Public geodata under threat in Europe
/Via BoingBoing (of all places), recent moves by the European Commission to orchestrated sharing of government-collected geodata between member nations are become increasingly embroiled with licensing and copyright issues that may limit or completely illiminate public access to the data, data collected using public funds. Now I confess I know next to nothing about this situation (I don't even really know the difference between the EC and the EU), but I understand that public geodata is already a scarce commodity in Europe, so this is probably bad news for Europeans or anyone doing research in Europe.

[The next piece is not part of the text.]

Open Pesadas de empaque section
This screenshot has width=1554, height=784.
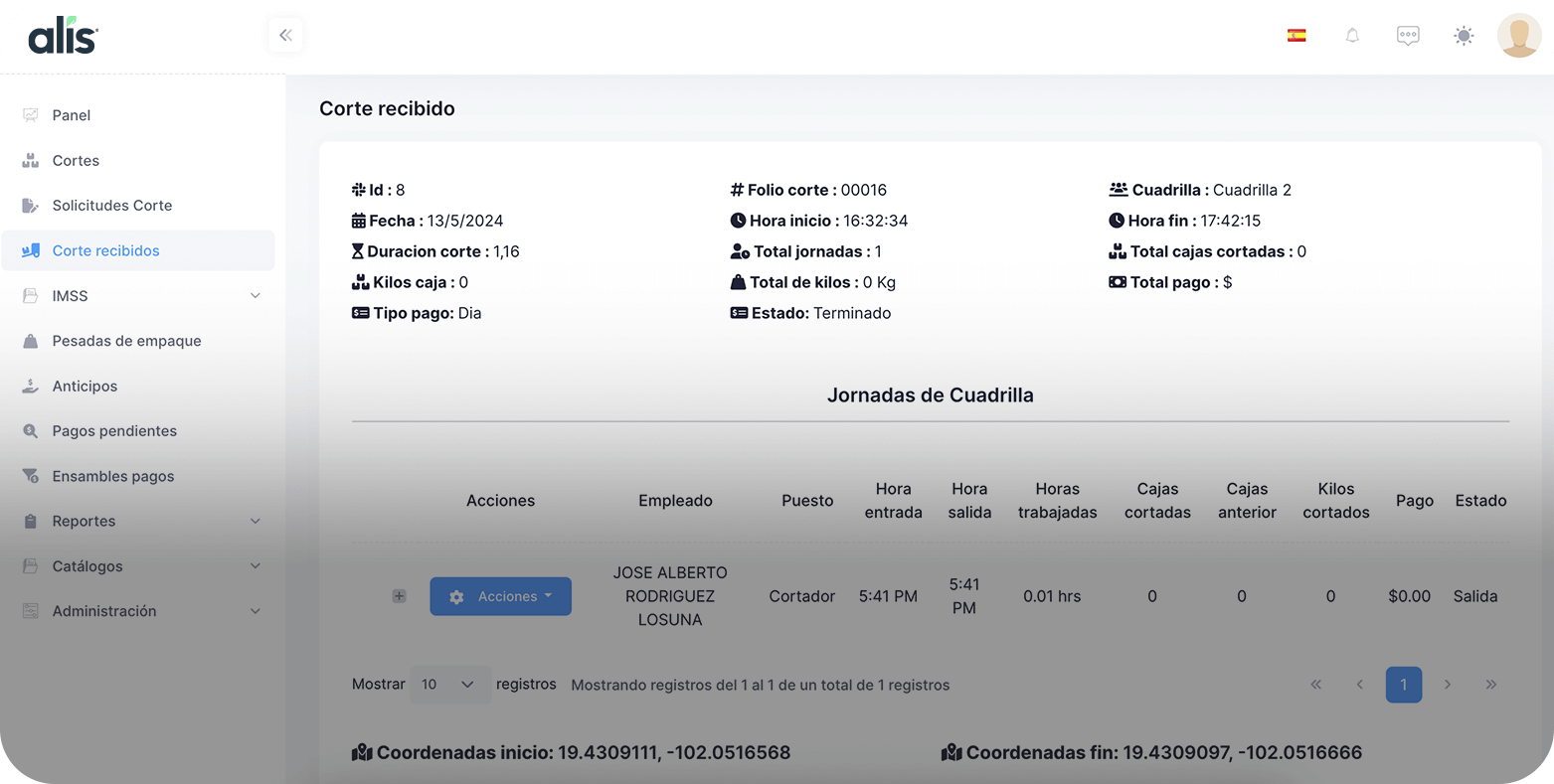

MapRoom - a multi-user spatial data management tool
/Hey all. So Brent and I have continued thinking about this whole spatial data management system we've all been discussing. Here are two mock-ups of what we think such a site might look lile. These are, of course, super rough right now, lacking some features and design considerations our first draft will have, but we'd love to get people's comments and thoughts from the get go. Main Page First page you see, with a simple search bar and a Google map to limit your search spatially. You'll be searching on tags and metadata we derive from the files initially, maybe other sources of metadata later. The Categories tab will be an alternate, categorical view of the data, based on hierarchical categories like data type, source, theme, etc.

Dataset View This is the view of a single piece of data, or file. Shows all the metadata, tags organized by popularity (or most searched on?), and big bright download button. Oh and imagine an "Add a tag" text box there beneath the tags. WMS/WFS/WCS functionality is sort of something we might like later on down the road, but not immediately.

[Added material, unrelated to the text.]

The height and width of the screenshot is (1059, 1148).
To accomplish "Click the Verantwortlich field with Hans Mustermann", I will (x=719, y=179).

The upload view will look very similar. Either you're remote user and you upload a file or you're an admin and you tell the application that you've put some data you'd like to add in a designated holding directory. The app will read the file, try to figure out as much of the metadata as possible, and then the uploader will have to fill in the required fields that the app can't figure out. It'll look a lot like the dataset view, except those fields will be editable.